The quickest path to resolution is usually a hard reset to the server version of the branch then restore the commit(s) that user had made.
If you have pending changes then handle those first. It doesn't matter much what they are just commit or stash. If committing don't even think about the message just use `wip commit`. Finally, note every commit id that has your work you want to keep around. Might be 1, 5 or 20 commits.
Okay, now hard reset.
`git reset --hard <remote_name>/<branch_name>`
Great, now you're at an acceptable state.
Finally, restore your previous commits use cherry-pick or `git stash apply` to get your stuff modified.
If cherry pick then it's `git cherry-pick <sha_oldest> <sha_next_oldest> ....`
On to the next problem...
> As of git 2.11 one can select a specific stash to be popped instead of just the latest stash using git stash apply n where n is the stash number.

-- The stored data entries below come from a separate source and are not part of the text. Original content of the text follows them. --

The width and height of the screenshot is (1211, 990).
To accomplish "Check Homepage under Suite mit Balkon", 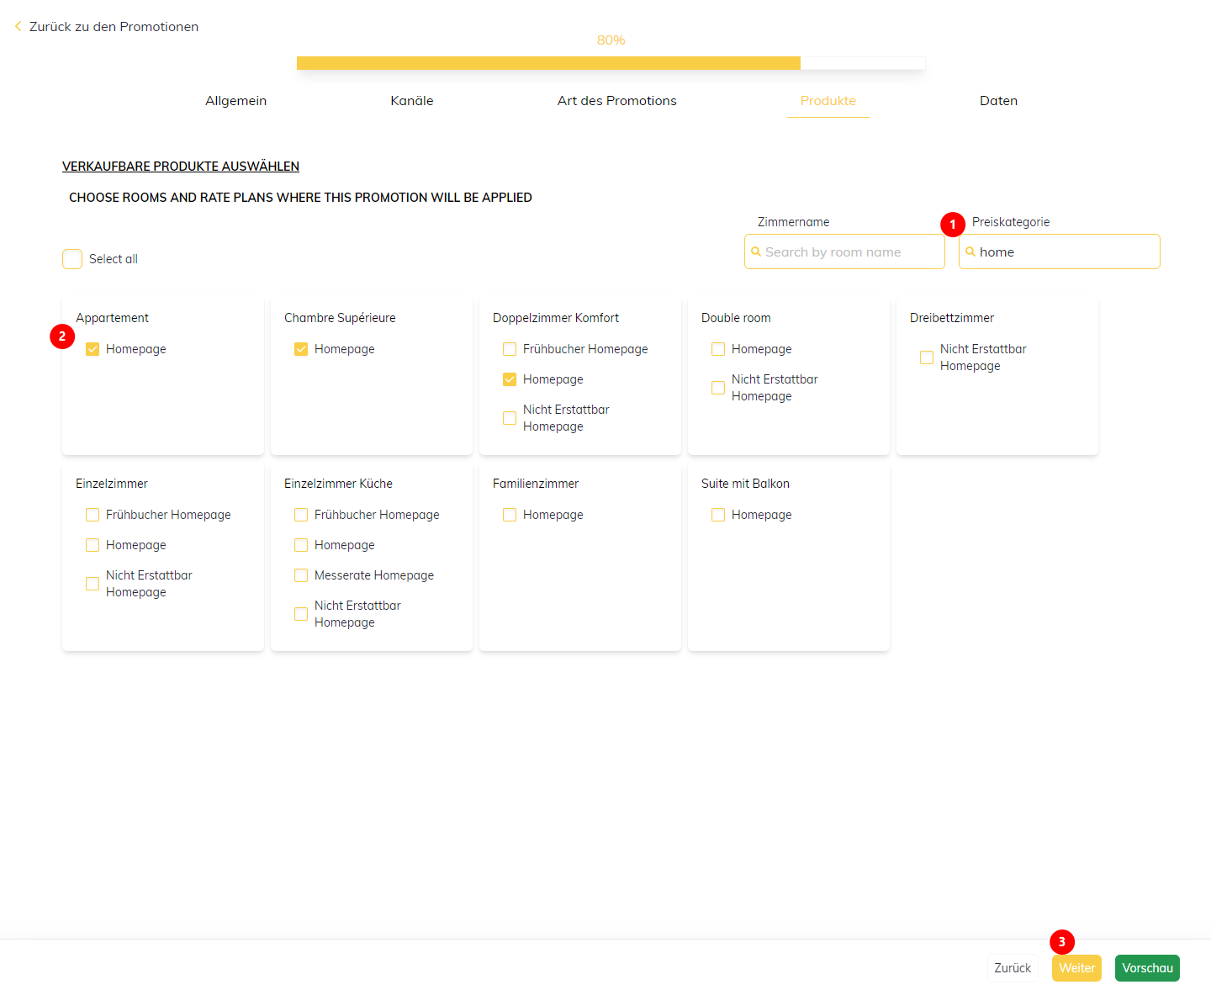I will pyautogui.click(x=718, y=515).
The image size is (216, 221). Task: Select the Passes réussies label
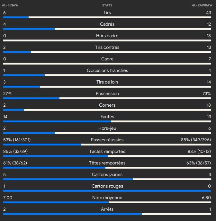(107, 140)
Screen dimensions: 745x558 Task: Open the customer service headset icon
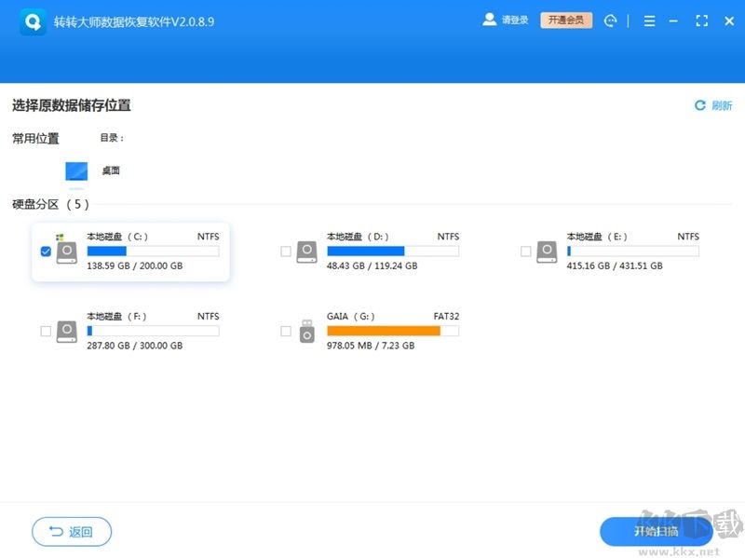pyautogui.click(x=611, y=20)
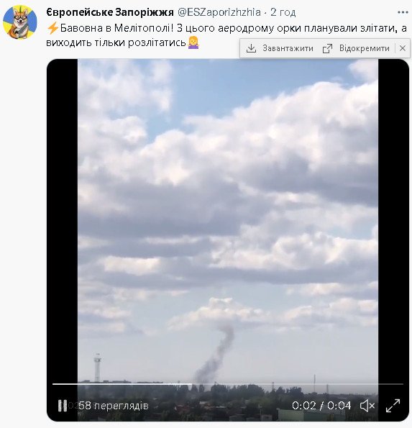Open the corgi profile avatar
412x428 pixels.
[20, 22]
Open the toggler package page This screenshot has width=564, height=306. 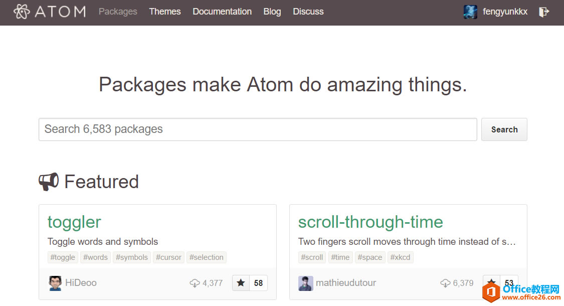click(74, 222)
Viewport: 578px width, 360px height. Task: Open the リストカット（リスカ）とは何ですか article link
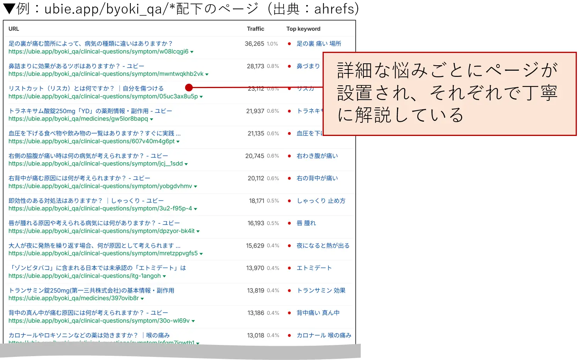86,88
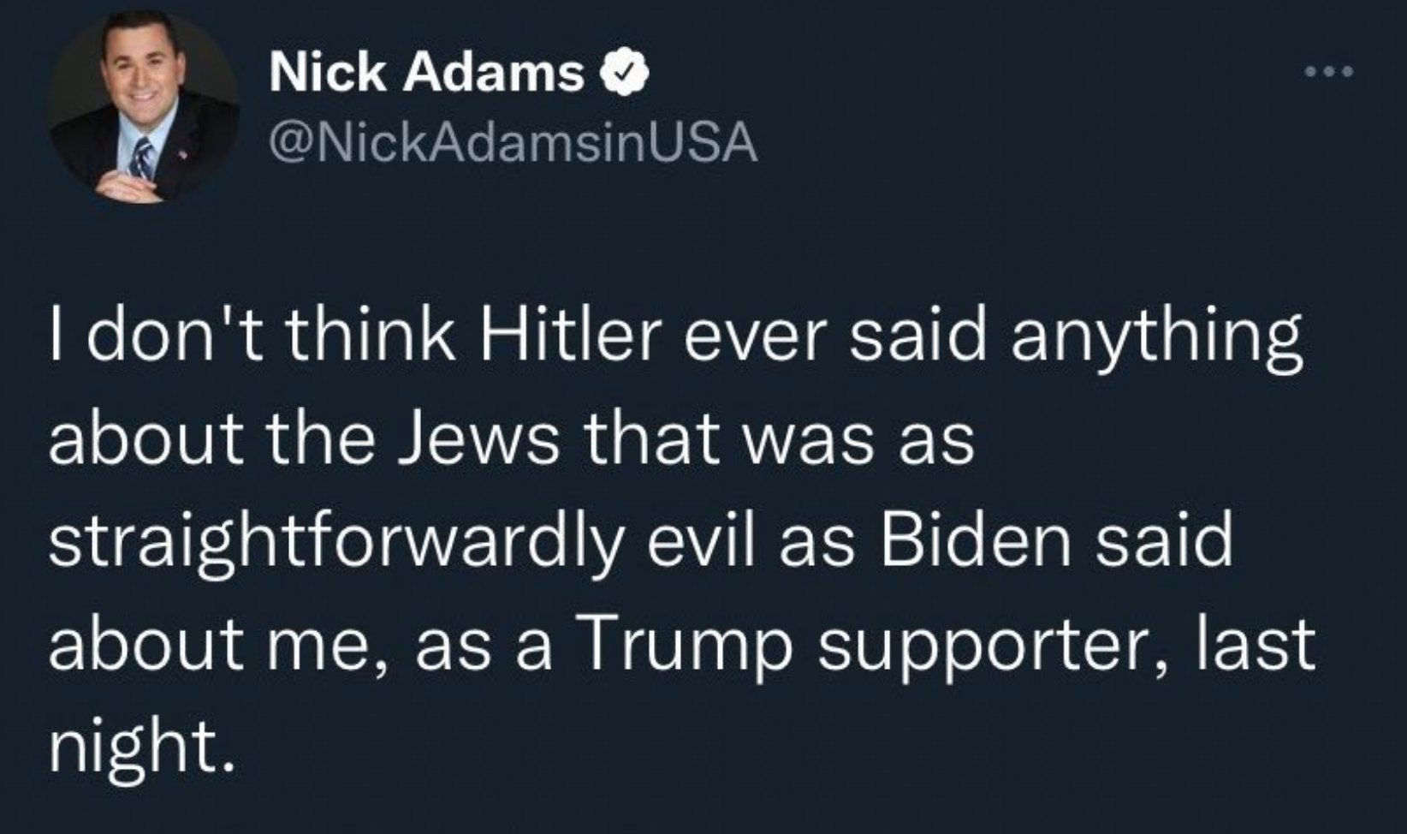Image resolution: width=1407 pixels, height=834 pixels.
Task: Open the three-dot more options menu
Action: pos(1328,72)
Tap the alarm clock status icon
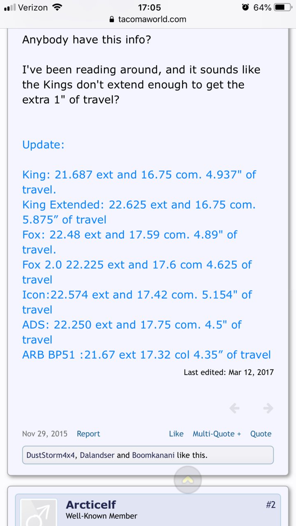The width and height of the screenshot is (296, 526). tap(245, 7)

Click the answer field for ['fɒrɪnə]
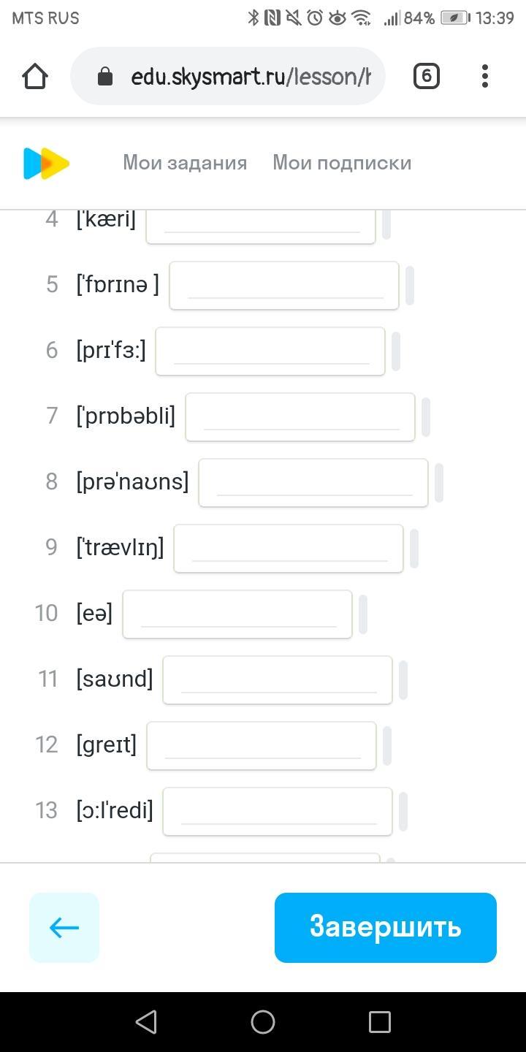coord(284,285)
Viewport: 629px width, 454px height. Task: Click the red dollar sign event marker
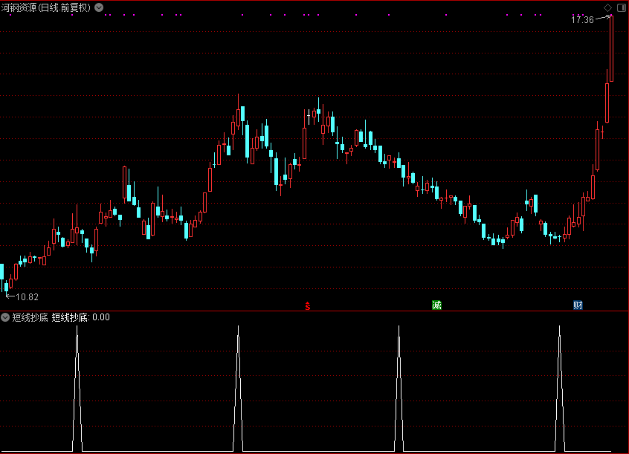tap(308, 305)
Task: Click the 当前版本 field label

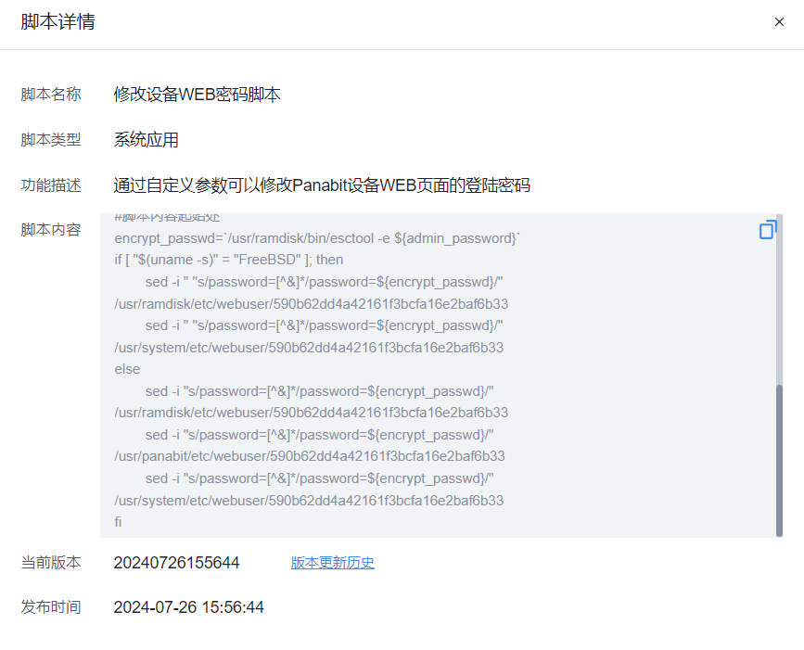Action: pyautogui.click(x=50, y=562)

You can pop or just apply a specific stash using
git stash { pop | apply } stash@{N}
This has worked as far as I remember; I have a 1.6 installation somewhere where I can confirm it, if necessary.Those commit messages leaves a lot to be desired.
"Changes print messages again"
How helpful is that? In what way were they changed? What was the intention behind the change? Is there a ticket or a feature request behind it? Why was that particular change chosen instead of all the other ways to achieve the same effect?
It's also considered prudent to keep to a common format. These are even written in differing tense, where imperative is by far the most commonly preferred.
Using dev and master branches is anti pattern and does not scale. Soon your QA team wants a QA branch. Then business wants a branch for demos. The DevOps ... Etc. Use tags. You only need one branch called "main". The way open source projects do it is best, look no further!
My favorite git-related thing is `diff2html` so I set up an alias `diff` which will open the browser and show me all the changes I've made to the branch:
could someone tell me which is the git UI client shown in the screenshots of the blog post? https://riskledger-website-media-uploads.s3-eu-west-1.amazon...
I never touch the git rebase at once in my 10 years of programming. It's born to solve a problem little people face ? I'm not sure though.
I’m surprised so many organizations use the term “master” for the primary branch instead of the more inclusive “main”.
I feel that having a default merge strategy to squash and merge all commits in a branch is a version control anti-pattern. This discourages thoughtful and frequent commits that express the intent of a change because all the commits are just smashed together anyway so why bother. I think context and intent is lost when looking through git history of large smashed commits.
I prefer using a precommit hook to automatically prepend a Jira ticket number to each commit so when you look at the history you'll see multiple commits grouped together with the same ticket prefix, but the commits still retain the intention of the commit. Knowing that commits will not be squashed promotes devs to make meaningful commits. I still advocate for cleaning up and squashing your own commits as you see fit with an interactive rebase before your branch is merged. Having discrete commits can also help when running git bisect to find when a bug was introduced so you identify the specific commit instead of a feature being merged.